• **Estratto del documento**:
....

Il modello è quello degli ospedali riuniti di Pordenone che vede il destino di S Vito al Tagliamento ormai segnato.

Venerdì scorso, nel convegno sulla sostenibilità del sistema sanitario pubblico, il Presidente ha completato il suo disegno affermando che se nel vicino Veneto vi sono delle eccellenze non ci si deve mettere in competizione con quelle, ma sviluppare le nostre e pensare piuttosto ad una collaborazione internazionale che può concretizzarsi nella prospettiva dell’Euroregione.

Senza dubbio l’assetto organizzativo/burocratico è importante, ma le recenti assemblee sindacali hanno evidenziato che i medici, gli infermieri e i pazienti ogni santo giorno devono affrontare ben altri problemi.

Una qualsiasi riforma della sanità è cosa complessa e anche quando fatta bene, ascoltando e coinvolgendo tutti i principali attori, può fallire per mille motivi.

Se poi si sceglie di by-passare a piè pari la commissione competente, che fino ad ora non ha ricevuto nessuna proposta di riforma formale/informale, e non si apre il dibattito con gli stakeholders il fallimento diventa certezza.

Spiace dover ricordare all’Assessore alla Sanità che i nostri errori incidono sempre sulla pelle dei pazienti e che in sanità l’obbiettivo economico deve essere commisurato alla qualità delle prestazioni, alla soddisfazione dei pazienti e non ultimo a quella degli operatori.

giovedì 1 marzo 2012

Seganti su nuova cabinovia di Forni di Sopra.

....

• **Sull'esercizio**: Ricopia l'estratto parola per parola, dall'inizio alla fine. L'elenco qui sotto è materiale a parte e non ha legami con l'estratto.

• **Dati raccolti**:
....

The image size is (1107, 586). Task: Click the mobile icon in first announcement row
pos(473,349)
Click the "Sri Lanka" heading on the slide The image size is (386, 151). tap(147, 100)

....

• **Risposta qui sotto**:
Il modello è quello degli ospedali riuniti di Pordenone che vede il destino di S Vito al Tagliamento ormai segnato.

Venerdì scorso, nel convegno sulla sostenibilità del sistema sanitario pubblico, il Presidente ha completato il suo disegno affermando che se nel vicino Veneto vi sono delle eccellenze non ci si deve mettere in competizione con quelle, ma sviluppare le nostre e pensare piuttosto ad una collaborazione internazionale che può concretizzarsi nella prospettiva dell’Euroregione.

Senza dubbio l’assetto organizzativo/burocratico è importante, ma le recenti assemblee sindacali hanno evidenziato che i medici, gli infermieri e i pazienti ogni santo giorno devono affrontare ben altri problemi.

Una qualsiasi riforma della sanità è cosa complessa e anche quando fatta bene, ascoltando e coinvolgendo tutti i principali attori, può fallire per mille motivi.

Se poi si sceglie di by-passare a piè pari la commissione competente, che fino ad ora non ha ricevuto nessuna proposta di riforma formale/informale, e non si apre il dibattito con gli stakeholders il fallimento diventa certezza.

Spiace dover ricordare all’Assessore alla Sanità che i nostri errori incidono sempre sulla pelle dei pazienti e che in sanità l’obbiettivo economico deve essere commisurato alla qualità delle prestazioni, alla soddisfazione dei pazienti e non ultimo a quella degli operatori.

giovedì 1 marzo 2012

Seganti su nuova cabinovia di Forni di Sopra.